◆ **SUPPLIED PASSAGE**:

The discussion between Pat Hayes and Jixin Ma on the ontology of time continues:

Jixin Ma:

Pat wrote:

Jixin's own intuition, for example, seems to agree with McCarthy's that time is continuous, and yet also finds the idea of contiguous atomic 'moments' (intervals with no interior points) quite acceptable. But you can't have it both ways: if moments can meet each other, then there might not be a point where the speed is exactly 60mph, or the ball is exactly at the top of the trajectory. If time itself is discrete, then the idea of continuous change is meaningless. Appealing to a kind of raw intuition to decide what axioms 'feel' right lands one in contradictions. (That was one motivation for the axiom in Allen's and my theory, which Jixin found "awkward", that moments could not meet. The other was wanting to be able to treat moments as being pointlike. That was a mistake, I'll happily concede.)

First of all, as Pat noted (see below), our theory is similar (in fact, it is specially stated to be an extension/revision) to that of Allen and Hayes ( [c-ijcai-85-528], [j-ci-5-225]). As an extension, it allows not only intervals and moments, but also points (however, it dose not necessarily have to include points or moments). As a revision, Allen and Hayes' constraint that moments could not meet each other is replaced by "a point cannot meet another point", that is there must be an interval (or a moment) standing between any two points (if these two point are explicitly expressed). However, basically, the theory doesn't commit the time structure as (left-, right-, left-and-right) linear, (left-, right-, left-and-right) branching, continuous or discrete, etc., although all these can be characterised by means of some corresponding extra axioms.

Yes, in this time theory, atomic moments (AND points) are acceptable. However, they are just ACCEPTABLE, but not necessarily to be everywhere over the time. The theory only claims that a time element is either an interval (or specially, a moment) or a point. If one insists on using moments/points somewhere over the time, they can be explicitly expressed there. For somewhere else over the time, it may be the case that each time element is a decomposable interval. That is, there may be no moments/points at all. It is also consistent to have a time structure where each time element is either an decomposable interval or a point, or even a time structure where each time element is a decomposable interval. In fact, generally speaking, the basic time structure may be neither dense nor discrete anywhere, or may be continuous over some parts and discrete over other parts. This depends on what you want to express and what extra axiom you would impose.

Pat wrote

Galton's intuitions are clearly based on thinking of intervals as sets of points. He takes it as simply obvious, for example, that there is a distinction between open and closed intervals.

◆ **EXERCISE INSTRUCTIONS**:
**1.** In the discussion of the ontology of time, what does Jixin Ma's theory put in place of the Allen and Hayes constraint that moments could not meet each other?
**2.** Print the portion of the discussion of the ontology of time starting with "Jixin's own intuition, for" and going on through "I'll happily concede.)".
The material plays no part in any of this work.

◆ **SOURCE MATERIAL**:
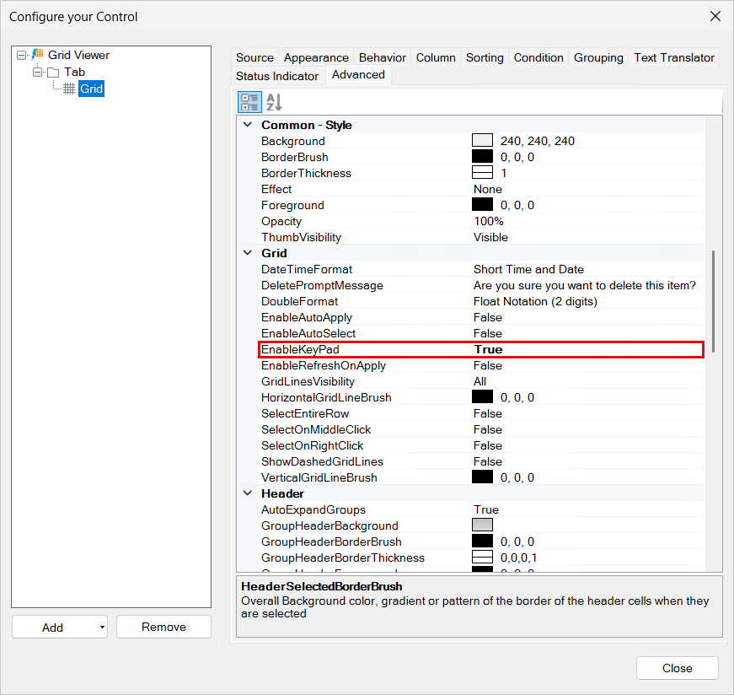Sort properties alphabetically with A-Z icon
The height and width of the screenshot is (695, 734).
click(274, 102)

◆ **ANSWERS FOR THE EXERCISE**:
**1.** It replaces that constraint with the rule that a point cannot meet another point.

**2.**
Jixin's own intuition, for example, seems to agree with McCarthy's that time is continuous, and yet also finds the idea of contiguous atomic 'moments' (intervals with no interior points) quite acceptable. But you can't have it both ways: if moments can meet each other, then there might not be a point where the speed is exactly 60mph, or the ball is exactly at the top of the trajectory. If time itself is discrete, then the idea of continuous change is meaningless. Appealing to a kind of raw intuition to decide what axioms 'feel' right lands one in contradictions. (That was one motivation for the axiom in Allen's and my theory, which Jixin found "awkward", that moments could not meet. The other was wanting to be able to treat moments as being pointlike. That was a mistake, I'll happily concede.)